In [11]:
import pickle
from datetime import datetime
import json
from pathlib import Path

In [12]:
folder = 'data/comp1_2020_1_v2'
Path(folder).mkdir(parents=True, exist_ok=True)

In [3]:
data_inicio = datetime.strptime('30/11/2020 00:00:00', '%d/%m/%Y %H:%M:%S')
data_fim = datetime.strptime('06/03/2021 23:59:59', '%d/%m/%Y %H:%M:%S')

In [4]:
turmas_validas = OnlineClass.objects.filter(start_date__gte=data_inicio, 
                                            start_date__lte=data_fim).values_list('pk', flat=True)
turmas_validas

<QuerySet [36, 38, 37, 54, 33, 34, 27, 28, 29, 25, 39, 26, 32, 31, 30]>

In [5]:
# Separando chapters PLE
valid_chapters = Chapter.objects.filter(label__contains='REMOTO')# | Chapter.objects.filter(label__contains='10')
valid_chapters.count()

9

In [6]:
# Remove professores e usuarios que já tenham utilizado o sistema em outra turma
professores = Professor.objects.all().values_list('user')
usuarios_tentativa_anterior = UserLog.objects.filter(user__userprofile__user_class__in=turmas_validas,
                                                     timestamp__lt=data_inicio).values_list('user').distinct()



In [7]:
# O que fazer com alunos repetentes?
# Vou separá-los por enquanto

### Get logs from classes with corrected assigned chapters

In [8]:
%%time
userlog = UserLog.objects.filter(user__userprofile__user_class__in=turmas_validas,
                                 problem__chapter__in=valid_chapters
                                ).exclude(user__in=usuarios_tentativa_anterior
                                ).exclude(user__in=professores).order_by('timestamp'
                                ).values('user__id', 'problem__id', 'outcome', 
                                         'timestamp', 'user__userprofile__user_class',
                                         'problem__chapter')
print(userlog.count())

106185
CPU times: user 0 ns, sys: 6.16 ms, total: 6.16 ms
Wall time: 947 ms


In [9]:
students = list(set([log['user__id'] for log in userlog]))
problems = list(set([log['problem__id'] for log in userlog]))
classes = list(set([log['user__userprofile__user_class'] for log in userlog]))
chapters = list(set([log['problem__chapter'] for log in userlog]))
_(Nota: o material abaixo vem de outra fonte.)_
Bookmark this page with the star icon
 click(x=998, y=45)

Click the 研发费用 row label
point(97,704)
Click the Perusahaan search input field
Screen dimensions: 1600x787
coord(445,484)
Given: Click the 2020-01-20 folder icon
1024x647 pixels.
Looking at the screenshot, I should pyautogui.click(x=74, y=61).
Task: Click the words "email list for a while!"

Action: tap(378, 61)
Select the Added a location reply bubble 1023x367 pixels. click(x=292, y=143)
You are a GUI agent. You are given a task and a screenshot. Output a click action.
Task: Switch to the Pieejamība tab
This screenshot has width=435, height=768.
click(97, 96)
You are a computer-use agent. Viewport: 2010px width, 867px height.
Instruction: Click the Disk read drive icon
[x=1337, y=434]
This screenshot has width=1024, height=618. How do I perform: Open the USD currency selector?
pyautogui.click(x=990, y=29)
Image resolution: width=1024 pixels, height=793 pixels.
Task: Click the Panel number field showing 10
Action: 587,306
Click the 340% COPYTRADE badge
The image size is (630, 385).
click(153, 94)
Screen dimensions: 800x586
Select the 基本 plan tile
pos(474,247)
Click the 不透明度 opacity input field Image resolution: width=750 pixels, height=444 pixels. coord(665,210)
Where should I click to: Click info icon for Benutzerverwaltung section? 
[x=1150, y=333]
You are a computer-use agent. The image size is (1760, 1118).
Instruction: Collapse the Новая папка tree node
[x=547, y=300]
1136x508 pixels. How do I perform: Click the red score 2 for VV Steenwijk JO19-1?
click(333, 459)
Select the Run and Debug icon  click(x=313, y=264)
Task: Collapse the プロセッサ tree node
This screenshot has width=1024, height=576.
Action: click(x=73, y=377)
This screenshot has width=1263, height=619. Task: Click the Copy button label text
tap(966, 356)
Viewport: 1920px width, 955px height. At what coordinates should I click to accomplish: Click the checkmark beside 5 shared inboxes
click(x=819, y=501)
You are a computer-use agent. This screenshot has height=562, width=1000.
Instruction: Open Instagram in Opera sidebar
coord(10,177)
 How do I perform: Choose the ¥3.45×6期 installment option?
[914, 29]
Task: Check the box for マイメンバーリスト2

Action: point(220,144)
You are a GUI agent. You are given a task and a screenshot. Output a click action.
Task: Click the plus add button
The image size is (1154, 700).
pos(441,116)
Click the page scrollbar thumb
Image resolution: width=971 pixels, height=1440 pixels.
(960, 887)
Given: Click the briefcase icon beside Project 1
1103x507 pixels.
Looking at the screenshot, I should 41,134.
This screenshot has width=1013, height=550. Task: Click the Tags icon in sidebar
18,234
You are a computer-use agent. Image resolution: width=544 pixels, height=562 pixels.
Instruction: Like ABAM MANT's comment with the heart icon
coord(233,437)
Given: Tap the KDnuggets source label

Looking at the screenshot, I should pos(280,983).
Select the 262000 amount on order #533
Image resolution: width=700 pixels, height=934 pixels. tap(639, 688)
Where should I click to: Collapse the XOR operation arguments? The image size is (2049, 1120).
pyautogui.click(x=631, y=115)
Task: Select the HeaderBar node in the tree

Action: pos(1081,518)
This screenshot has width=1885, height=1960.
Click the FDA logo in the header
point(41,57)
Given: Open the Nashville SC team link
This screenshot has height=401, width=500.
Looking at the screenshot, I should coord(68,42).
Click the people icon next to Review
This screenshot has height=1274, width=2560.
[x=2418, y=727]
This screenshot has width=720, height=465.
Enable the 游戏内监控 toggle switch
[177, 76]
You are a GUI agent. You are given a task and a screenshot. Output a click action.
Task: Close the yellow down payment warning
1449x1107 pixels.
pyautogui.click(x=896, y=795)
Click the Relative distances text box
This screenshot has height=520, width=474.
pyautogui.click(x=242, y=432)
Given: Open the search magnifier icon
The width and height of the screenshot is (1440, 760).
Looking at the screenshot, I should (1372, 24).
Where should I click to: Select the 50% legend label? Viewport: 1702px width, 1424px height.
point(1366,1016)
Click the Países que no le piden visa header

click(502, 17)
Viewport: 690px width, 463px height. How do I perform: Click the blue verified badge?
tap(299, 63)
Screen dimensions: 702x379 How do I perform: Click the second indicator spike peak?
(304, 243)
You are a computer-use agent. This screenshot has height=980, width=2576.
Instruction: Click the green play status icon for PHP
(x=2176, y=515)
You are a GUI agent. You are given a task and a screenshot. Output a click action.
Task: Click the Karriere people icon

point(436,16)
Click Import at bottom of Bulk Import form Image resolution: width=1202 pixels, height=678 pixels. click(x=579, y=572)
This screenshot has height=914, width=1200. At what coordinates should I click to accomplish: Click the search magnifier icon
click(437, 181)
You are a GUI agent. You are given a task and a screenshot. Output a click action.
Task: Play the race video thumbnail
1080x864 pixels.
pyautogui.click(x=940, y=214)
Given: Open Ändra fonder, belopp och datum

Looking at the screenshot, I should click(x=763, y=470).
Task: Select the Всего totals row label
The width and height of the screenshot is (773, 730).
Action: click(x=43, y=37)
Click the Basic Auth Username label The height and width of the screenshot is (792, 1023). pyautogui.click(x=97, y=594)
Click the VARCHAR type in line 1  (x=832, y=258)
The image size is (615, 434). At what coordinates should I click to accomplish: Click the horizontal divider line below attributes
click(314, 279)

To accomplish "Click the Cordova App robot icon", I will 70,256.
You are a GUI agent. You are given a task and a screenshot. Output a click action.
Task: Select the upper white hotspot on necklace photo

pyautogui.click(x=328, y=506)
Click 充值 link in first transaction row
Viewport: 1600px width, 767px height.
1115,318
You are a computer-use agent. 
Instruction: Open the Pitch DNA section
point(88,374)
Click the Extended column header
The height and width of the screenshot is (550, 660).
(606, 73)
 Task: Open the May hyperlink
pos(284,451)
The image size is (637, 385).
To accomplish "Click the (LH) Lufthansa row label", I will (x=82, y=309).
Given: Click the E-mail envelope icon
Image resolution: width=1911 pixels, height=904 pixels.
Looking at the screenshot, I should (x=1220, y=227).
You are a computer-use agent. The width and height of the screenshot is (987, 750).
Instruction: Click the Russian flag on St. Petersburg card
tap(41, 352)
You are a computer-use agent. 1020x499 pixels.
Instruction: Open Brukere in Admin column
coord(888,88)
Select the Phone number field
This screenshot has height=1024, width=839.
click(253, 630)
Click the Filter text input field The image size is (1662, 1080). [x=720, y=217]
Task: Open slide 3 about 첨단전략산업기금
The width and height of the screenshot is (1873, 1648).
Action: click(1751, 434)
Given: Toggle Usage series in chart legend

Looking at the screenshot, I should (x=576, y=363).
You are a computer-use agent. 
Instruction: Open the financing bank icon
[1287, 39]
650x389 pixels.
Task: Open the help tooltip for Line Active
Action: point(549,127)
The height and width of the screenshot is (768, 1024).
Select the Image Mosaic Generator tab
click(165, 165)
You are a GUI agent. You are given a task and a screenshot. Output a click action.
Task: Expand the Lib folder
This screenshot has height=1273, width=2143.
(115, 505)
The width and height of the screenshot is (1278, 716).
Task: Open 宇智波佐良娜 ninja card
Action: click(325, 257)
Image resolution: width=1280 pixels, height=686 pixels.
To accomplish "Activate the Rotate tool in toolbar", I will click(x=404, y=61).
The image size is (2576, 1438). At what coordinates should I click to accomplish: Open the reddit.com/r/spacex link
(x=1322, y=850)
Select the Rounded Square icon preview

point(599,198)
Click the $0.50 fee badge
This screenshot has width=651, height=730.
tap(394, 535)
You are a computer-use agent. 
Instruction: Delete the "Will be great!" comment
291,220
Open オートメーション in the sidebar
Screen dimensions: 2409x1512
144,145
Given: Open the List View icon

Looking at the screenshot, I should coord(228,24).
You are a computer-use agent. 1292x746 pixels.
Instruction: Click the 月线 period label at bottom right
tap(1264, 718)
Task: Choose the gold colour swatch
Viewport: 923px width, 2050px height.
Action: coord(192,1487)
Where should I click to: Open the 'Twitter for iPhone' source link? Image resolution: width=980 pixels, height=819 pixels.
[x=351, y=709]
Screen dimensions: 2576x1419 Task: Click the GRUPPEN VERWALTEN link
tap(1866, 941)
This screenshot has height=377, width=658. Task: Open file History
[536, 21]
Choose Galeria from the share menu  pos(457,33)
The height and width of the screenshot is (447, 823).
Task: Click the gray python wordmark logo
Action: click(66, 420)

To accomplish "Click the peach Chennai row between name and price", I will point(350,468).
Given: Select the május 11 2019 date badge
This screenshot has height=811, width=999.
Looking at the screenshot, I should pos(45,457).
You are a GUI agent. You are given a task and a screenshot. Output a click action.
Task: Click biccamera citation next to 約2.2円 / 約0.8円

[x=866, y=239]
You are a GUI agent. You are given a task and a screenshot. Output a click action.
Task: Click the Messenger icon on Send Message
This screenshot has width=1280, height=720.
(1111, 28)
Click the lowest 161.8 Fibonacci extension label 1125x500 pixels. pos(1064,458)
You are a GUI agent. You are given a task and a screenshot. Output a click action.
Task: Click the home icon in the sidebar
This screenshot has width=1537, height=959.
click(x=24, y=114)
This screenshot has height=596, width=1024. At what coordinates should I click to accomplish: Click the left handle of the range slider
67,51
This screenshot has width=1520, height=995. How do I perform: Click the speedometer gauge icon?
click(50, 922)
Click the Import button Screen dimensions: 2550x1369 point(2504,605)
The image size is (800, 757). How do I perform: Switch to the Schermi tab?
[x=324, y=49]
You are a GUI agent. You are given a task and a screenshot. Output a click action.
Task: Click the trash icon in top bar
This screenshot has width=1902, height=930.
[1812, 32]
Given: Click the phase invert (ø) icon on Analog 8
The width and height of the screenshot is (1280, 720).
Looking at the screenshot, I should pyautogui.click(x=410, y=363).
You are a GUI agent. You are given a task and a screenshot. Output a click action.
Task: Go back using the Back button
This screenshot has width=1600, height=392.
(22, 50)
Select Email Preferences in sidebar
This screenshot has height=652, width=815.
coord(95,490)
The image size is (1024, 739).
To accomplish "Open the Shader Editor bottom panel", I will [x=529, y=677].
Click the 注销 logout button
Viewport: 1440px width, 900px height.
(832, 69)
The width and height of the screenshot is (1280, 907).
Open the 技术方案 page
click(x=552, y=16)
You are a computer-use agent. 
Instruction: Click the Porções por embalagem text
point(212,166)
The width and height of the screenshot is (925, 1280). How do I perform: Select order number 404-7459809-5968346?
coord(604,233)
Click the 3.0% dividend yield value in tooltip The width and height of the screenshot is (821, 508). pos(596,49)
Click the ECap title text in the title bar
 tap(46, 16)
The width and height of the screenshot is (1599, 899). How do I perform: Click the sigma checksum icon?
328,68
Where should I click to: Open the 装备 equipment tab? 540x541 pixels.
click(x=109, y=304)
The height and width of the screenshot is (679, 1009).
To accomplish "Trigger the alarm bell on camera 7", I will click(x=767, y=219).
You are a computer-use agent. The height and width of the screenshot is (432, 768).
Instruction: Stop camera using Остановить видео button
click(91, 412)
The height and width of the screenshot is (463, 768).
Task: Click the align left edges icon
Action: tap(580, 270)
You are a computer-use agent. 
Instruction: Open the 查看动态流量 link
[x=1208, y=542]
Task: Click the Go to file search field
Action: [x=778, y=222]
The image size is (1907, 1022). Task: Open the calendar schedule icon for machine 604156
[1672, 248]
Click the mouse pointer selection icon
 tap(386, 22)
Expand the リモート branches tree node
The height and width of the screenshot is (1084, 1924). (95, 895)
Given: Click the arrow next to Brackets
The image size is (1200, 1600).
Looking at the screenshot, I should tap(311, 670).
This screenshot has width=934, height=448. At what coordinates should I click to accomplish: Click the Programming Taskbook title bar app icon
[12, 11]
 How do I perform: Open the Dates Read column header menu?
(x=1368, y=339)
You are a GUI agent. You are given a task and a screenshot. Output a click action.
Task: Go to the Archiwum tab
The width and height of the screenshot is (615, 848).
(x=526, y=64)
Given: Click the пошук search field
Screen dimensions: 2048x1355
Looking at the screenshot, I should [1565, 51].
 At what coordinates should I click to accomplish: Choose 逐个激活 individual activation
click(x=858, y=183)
print(f"Total de alunos: {len(students)}")
print(f"Total de problemas: {len(problems)}")
print(f"Total de turmas: {len(classes)}")
print(f"Total de listas: {len(chapters)}")

Total de alunos: 421
Total de problemas: 50
Total de turmas: 15
Total de listas: 9


In [13]:
with open("%s/userlogs.pkl" % folder, "wb") as pklfile:
    pickle.dump(list(userlog), pklfile)

In [14]:
%%time
userlog_complete = UserLog.objects.filter(user__userprofile__user_class__in=turmas_validas, 
                                          problem__chapter__in=valid_chapters
                                ).exclude(user__in=usuarios_tentativa_anterior
                                ).exclude(user__in=professores).order_by('timestamp'
                                ).values('user__id', 'problem__id', 'outcome', 
                                         'timestamp', 'user__userprofile__user_class',
                                         'solution', 'seconds_in_page', 'seconds_in_code', 
                                         'seconds_to_begin', 'problem__chapter')
print(userlog_complete.count())

with open("%s/userlogs_complete.pkl" % folder, "wb") as pklfile:
    pickle.dump(list(userlog_complete), pklfile)

106185
CPU times: user 1.53 s, sys: 427 ms, total: 1.96 s
Wall time: 31.9 s


In [61]:
# One row per test case
solutions = Solution.objects.filter(problem__in=problems, ignore=False).values(
    "problem_id", "content", "header", "problem__testcase__content").order_by("content")

In [62]:
%%time
data = []
old_content = ""
for item in solutions:
    # If it is the same problem, keep adding test cases
    if item["content"] == old_content:
        data[-1]["test_case"].append(json.loads(item["problem__testcase__content"]))
    # Otherwise, start new row
    else:
        item_data = {
            "problem_id": item["problem_id"],
            "solution": item["content"],
            "function_call": item["header"],
            "test_case": [json.loads(item["problem__testcase__content"])]
        }
        data.append(item_data)
    old_content = item["content"]

CPU times: user 3.96 ms, sys: 1.33 ms, total: 5.29 ms
Wall time: 167 ms


In [11]:
%%time
# Transform it into dict to lookup for problem
data_dict = {}
for item in data:
    data_dict[item["problem_id"]] = item

CPU times: user 28 µs, sys: 19 µs, total: 47 µs
Wall time: 49.6 µs


In [None]:
# Calculate test case percentage for each userlog
userlog_testcase = []
for item in userlog:
    tcs = data[userlog.problem_id]["test_case"]
    correct = 0
    # Calculate student response and solution for each test case for each log
    for tc in tcs:
        # Transform solution into Python function
        function_obj = compile(data[userlog.problem_id]["solution"], 'solution', 'exec')
        exec(function_obj)
        answer_solution = eval(item["function_call"])(*tc)
        
        # Transform student solution into Python function
        
        function_obj = compile(userlog.solution, 'solution', 'exec')
        exec(function_obj)
        answer_student = eval(item["function_call"])(*tc)

In [None]:
for item in data:
    for tc in item["test_case"]:
        print(tc)
        # Transform solution into python function
        function_obj = compile(item["solution"], 'solution', 'exec')
        exec(function_obj)
        answer = eval(item["function_call"])(*tc)